Thursday, September 22, 2022

 Some rules, applications, and guidelines for multitenant application extension development: 

When multitenant application extensions are developed, there are a few best practices that can be called out. This article covers some of them. 

Some of the common pitfalls in multitenant application development include the following: 

  1. Prefix/suffix missing. This is required to ensure a healthy app ecosystem that avoids name collisions. 

  1. DataClassification missing or set incorrectly – There is a tool to detect these, and it is not hard to automate. 

  1. Required translation files missing – These are required for specifying additional languages. 

  1. Missing permission sets - The least privilege execution policy requires proper permission set to be granted. 

  1. Permission errors – These must not be shown unless it entails a necessary action for the user. 

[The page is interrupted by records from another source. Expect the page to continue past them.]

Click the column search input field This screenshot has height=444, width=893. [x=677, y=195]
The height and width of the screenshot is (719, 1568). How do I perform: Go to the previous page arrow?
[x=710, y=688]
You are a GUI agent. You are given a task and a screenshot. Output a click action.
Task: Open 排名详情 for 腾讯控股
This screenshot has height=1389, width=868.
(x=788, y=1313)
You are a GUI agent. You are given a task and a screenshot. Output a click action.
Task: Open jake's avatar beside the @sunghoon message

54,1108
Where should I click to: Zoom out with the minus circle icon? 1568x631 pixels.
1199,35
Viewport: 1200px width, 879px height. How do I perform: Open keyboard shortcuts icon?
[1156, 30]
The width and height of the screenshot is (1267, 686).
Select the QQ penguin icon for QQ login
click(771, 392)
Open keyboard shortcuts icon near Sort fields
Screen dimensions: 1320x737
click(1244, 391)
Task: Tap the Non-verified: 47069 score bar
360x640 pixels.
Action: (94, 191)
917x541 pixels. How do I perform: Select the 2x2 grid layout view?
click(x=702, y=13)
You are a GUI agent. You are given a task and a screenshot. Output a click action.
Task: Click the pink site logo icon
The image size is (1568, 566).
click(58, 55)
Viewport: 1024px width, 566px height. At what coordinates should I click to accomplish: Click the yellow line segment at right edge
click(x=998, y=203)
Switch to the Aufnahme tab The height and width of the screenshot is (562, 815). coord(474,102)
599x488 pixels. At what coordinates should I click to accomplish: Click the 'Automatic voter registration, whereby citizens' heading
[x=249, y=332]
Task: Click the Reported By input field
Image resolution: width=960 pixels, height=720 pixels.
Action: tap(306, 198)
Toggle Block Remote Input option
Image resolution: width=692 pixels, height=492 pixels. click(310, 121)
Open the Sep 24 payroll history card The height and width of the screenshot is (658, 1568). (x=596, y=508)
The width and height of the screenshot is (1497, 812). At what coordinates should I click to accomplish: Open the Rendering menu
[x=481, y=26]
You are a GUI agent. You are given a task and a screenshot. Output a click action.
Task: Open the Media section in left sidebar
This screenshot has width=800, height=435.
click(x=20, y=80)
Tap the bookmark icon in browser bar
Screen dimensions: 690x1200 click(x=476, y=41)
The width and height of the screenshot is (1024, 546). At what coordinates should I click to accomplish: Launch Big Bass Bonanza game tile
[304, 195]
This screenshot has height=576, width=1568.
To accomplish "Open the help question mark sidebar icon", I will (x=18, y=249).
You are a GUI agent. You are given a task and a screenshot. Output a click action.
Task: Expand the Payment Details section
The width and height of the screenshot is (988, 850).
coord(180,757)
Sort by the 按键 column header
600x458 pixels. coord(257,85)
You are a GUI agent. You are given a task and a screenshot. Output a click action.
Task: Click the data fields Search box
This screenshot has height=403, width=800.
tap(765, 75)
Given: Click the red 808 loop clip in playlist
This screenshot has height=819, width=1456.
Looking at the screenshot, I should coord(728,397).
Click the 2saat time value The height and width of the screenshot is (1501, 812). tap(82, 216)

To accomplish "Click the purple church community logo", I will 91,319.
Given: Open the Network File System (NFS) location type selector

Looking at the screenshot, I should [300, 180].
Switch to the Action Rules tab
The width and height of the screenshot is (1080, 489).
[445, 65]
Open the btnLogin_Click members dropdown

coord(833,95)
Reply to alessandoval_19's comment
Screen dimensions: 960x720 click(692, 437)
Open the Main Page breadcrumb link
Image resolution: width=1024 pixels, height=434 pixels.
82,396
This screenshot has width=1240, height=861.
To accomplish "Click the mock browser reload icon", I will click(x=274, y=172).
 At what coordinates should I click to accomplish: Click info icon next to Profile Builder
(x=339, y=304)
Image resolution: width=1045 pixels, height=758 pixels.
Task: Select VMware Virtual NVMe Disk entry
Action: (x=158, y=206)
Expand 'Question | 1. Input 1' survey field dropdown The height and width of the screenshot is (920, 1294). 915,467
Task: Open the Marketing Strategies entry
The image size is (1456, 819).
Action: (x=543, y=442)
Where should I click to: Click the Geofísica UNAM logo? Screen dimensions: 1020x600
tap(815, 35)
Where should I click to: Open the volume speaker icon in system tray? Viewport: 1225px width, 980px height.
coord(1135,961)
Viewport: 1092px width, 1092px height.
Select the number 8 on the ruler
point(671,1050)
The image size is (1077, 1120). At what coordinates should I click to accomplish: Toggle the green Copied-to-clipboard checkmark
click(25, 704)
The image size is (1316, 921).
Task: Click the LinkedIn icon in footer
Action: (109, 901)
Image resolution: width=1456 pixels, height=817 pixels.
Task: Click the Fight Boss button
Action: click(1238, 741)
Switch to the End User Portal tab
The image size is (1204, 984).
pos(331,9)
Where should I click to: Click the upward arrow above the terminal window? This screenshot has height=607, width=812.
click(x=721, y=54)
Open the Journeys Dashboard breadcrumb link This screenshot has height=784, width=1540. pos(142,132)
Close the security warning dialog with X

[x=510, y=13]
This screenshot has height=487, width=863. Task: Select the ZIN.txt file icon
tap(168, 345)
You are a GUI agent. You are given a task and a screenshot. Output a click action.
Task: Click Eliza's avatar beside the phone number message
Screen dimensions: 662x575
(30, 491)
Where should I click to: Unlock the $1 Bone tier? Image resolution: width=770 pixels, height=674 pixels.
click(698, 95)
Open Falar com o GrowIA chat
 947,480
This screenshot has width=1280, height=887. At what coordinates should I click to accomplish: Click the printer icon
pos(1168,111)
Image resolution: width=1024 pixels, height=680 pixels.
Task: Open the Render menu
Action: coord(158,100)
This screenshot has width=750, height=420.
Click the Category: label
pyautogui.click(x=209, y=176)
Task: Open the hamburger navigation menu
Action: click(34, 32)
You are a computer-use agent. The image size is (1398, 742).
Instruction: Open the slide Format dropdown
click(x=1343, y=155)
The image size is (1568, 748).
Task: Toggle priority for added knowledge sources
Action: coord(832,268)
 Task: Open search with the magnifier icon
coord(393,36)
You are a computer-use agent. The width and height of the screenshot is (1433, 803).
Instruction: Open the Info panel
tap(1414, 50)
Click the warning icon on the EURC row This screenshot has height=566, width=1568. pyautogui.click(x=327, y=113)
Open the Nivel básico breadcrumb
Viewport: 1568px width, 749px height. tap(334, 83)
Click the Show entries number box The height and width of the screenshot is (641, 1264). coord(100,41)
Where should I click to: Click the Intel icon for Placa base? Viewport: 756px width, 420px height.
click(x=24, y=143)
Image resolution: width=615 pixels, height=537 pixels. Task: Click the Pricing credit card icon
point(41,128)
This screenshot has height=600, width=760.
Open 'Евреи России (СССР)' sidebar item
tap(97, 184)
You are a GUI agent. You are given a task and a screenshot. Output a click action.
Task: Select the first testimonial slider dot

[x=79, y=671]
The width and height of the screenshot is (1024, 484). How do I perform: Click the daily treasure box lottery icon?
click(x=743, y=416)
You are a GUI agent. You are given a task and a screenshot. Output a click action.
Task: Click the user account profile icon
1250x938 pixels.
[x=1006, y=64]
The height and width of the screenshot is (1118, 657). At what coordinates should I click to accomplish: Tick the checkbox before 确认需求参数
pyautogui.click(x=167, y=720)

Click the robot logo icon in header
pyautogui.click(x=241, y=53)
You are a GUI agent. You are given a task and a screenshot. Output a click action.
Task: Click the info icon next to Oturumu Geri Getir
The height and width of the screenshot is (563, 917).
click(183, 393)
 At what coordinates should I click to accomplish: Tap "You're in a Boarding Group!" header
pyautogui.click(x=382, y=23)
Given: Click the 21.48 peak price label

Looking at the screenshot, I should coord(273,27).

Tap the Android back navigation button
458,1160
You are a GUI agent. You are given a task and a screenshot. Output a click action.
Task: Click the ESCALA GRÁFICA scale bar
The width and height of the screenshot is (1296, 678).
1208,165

  1. Missing application area tagging – tenant applications can only be categorized with tagging 

  1. Usage category not set – This is required for search because the property helps to provide hints 

  1. Business open/close for a tenant implies a common handler into the invocation of code for the tenant. These must be properly maintained. 

  1. Upgrade procedures – An application can be upgraded properly if the standard operating procedure is followed. 

  1. Use logic owning the artifacts – they should not be updated or maintained if there is no ownership 

  1. Testing with elevated privileges hides the errors users might encounter. 

  1. Testing does not cover a specific scenario because the documentation for the scenario is not proper. 

  1. The configuration and environment settings can alter the behavior of the product and they must be set properly before testing. 

The tenant application extension lifecycle also differs significantly enough from mainstream single-tenant applications to be called out here: 

  1. Migration – Data might need to be migrated between extensions. The process applies to both large- and small-scale data migrations. Upgrade can be treated as a large-scale data migration. Small scale data migrations are where a few objects are hand-picked between extensions. The migration’s direction is dependent on the dependency graph. 

  1. Translations can be applied to multiple properties and these captions are scoped to their entities. They can be changed from multiple places and might live in different artifacts, but they are associated with the entities they are for. 

  1. Tests can be isolated as database transactions in the tenant namespace. The difference between a normal run versus a test run is that a failure in the former means that it stops while a failure in the latter means that it can skip to the next. 

  1. Publishing and installing an extension requires an external registry and installation in individual tenant namespaces. The extension then becomes available to the users in the client. 

  1. Updating and upgrading differ in the behavior of the code before and after. Upgrade strives to maintain backward compatibility while update can replace wholesome. 

  1. Deprecation best practices involve the use of conditional directives to surround the code to be obsoleted.